◆ **Text**:
○ ○ ○ ○ ○ ○ ○

Come back next Friday for more of Green Arrow and Black Canary!

Thursday, February 27, 2014


Darwyn Cooke is one of my favorite artists and his love letter to the Silver Age, The New Frontier, is one of my favorite stories ever published by Marvel or DC.  There's nothing I don't like about the story, but as the manager of a Black Canary fan blog, Cooke gives me slim-to-nothing to work with.  Black Canary appears in only three panels in the entire story.  She has no dialogue or action; she's merely a background extra.

However, in 2008, DC published Justice League: The New Frontier Special to celebrate the direct-to-DVD release of the animated adaptation of Cooke's story.  (I got a copy of this story packaged with the New Frontier action figure box set, an unexpected birthday present two years ago.)

This special contains some wonderful new material, including a "lost chapter" from New Frontier written and drawn by Darwyn Cooke, showing an amazing battle between Batman and Superman.  There's a one-page prologue starring Rip Hunter.  There's a great six-page Robin and Kid-Flash team-up by Cooke and Dave Bullock.

And then there's a story of Wonder Woman and Black Canary.  Written by Cooke with art by his longtime inker and collaborator, J. Bone, the story puts the Amazon Warrior and the Blonde Bombshell at the forefront of the Women's Liberation Movement.

I love this story!  The portrayal of Wonder Woman is a little more abrasive than I'd prefer, but it's played mostly for laughs so I'm fine with her being so staunchly anti-men here.  Black Canary is little more than a sounding board for Diana's rants, but her occasional commentary is nice and comedic as well.  Dinah's best moment is that her superhero costume with black and fishnets is actually perfect camouflage inside the Playboy Club.

I love the references to historical figures and events, such as buxom Hollywood starlet Jayne Mansfield and feminist journalist Gloria Steinem, the music of Charlie Mingus, the "bra burning" that came to symbolize the movement, even if the historical accuracy is rather dubious.  Then of course, there is the brief and brilliantly awkward appearance of Bruce Wayne, who needs to be shamed out of the club by his female colleagues in crime fighting.

All told, this is a fun and funny story, and it makes me want to re-read The New Frontier for the umpteenth time!

○ ○ ○ ○ ○ ○ ○

◆ **Provided data**:

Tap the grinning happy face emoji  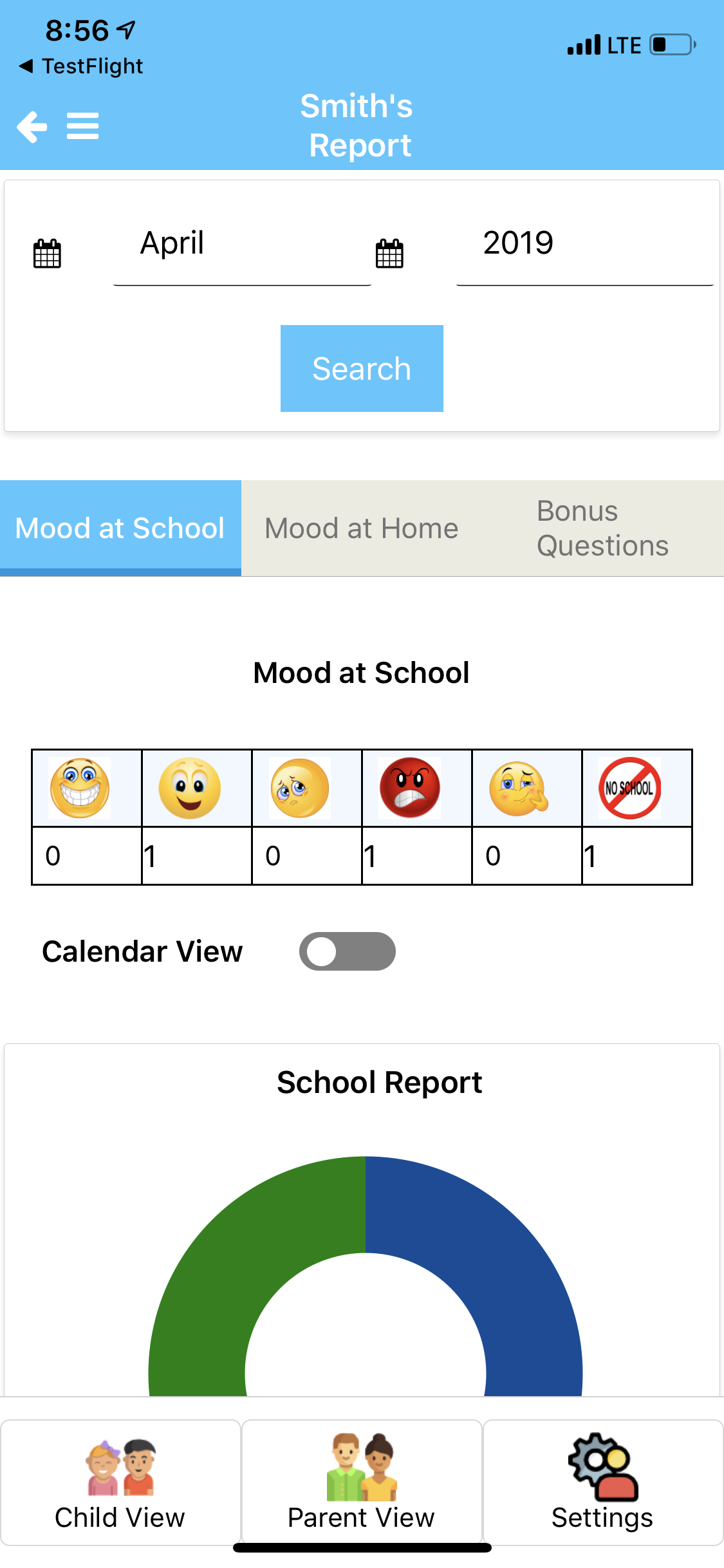80,788
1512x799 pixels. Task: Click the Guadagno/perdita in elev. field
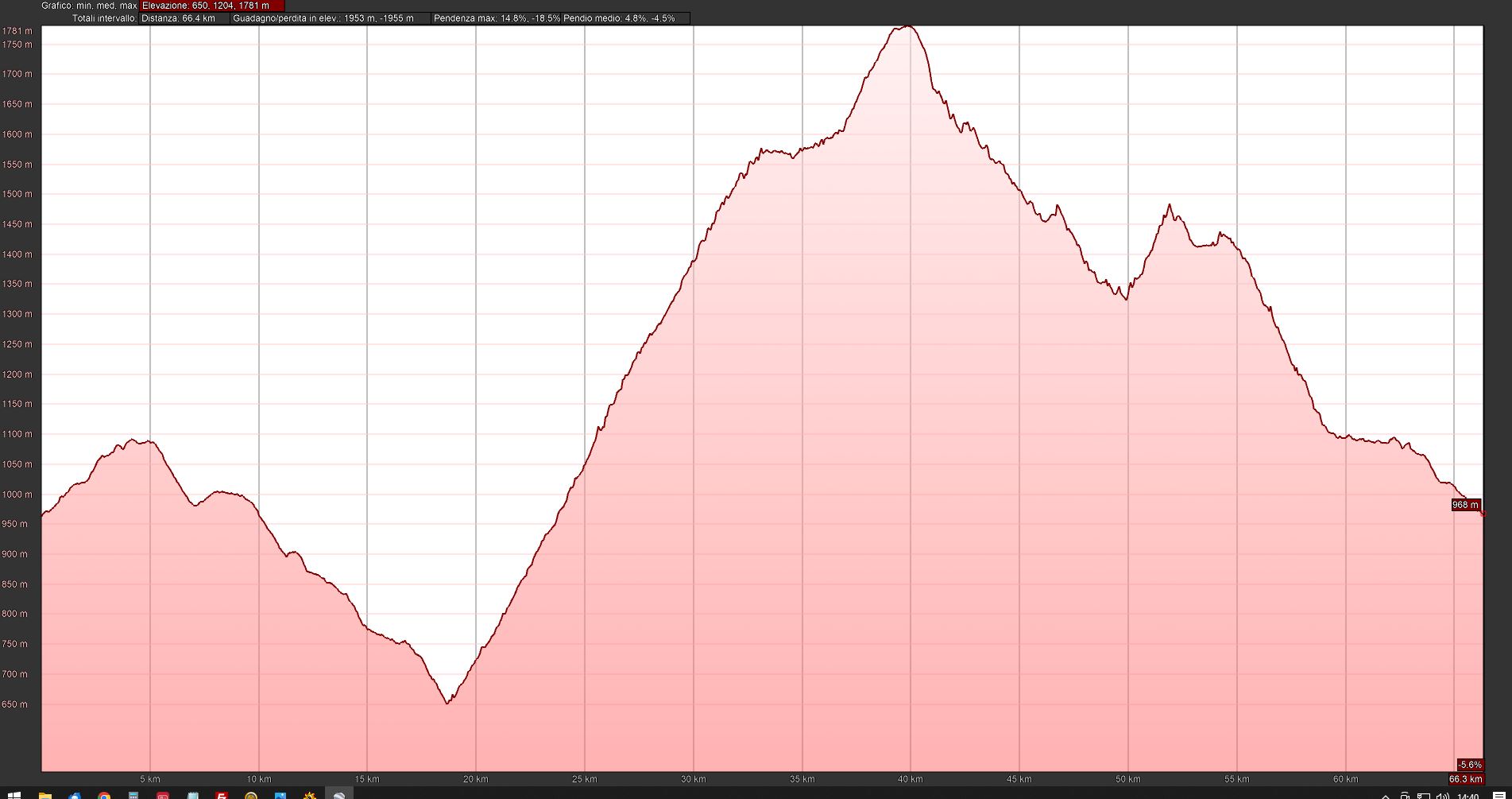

○ ○ ○ ○ ○ ○ ○

◆ **Exercise A**: From the post above, output the passage that begins with the words "Come back next" and stops after the words "a background extra.", copied exactly.
◆ **Exercise B**:
Answer these questions using the post above:
(i) In how many panels of The New Frontier does Black Canary appear?
(ii) In what year did DC publish Justice League: The New Frontier Special?
(iii) Who provided the art for the story of Wonder Woman and Black Canary?

◆ **Answer section A**:
Come back next Friday for more of Green Arrow and Black Canary!

Thursday, February 27, 2014


Darwyn Cooke is one of my favorite artists and his love letter to the Silver Age, The New Frontier, is one of my favorite stories ever published by Marvel or DC.  There's nothing I don't like about the story, but as the manager of a Black Canary fan blog, Cooke gives me slim-to-nothing to work with.  Black Canary appears in only three panels in the entire story.  She has no dialogue or action; she's merely a background extra.

◆ **Answer section B**:
(i) Three
(ii) 2008
(iii) J. Bone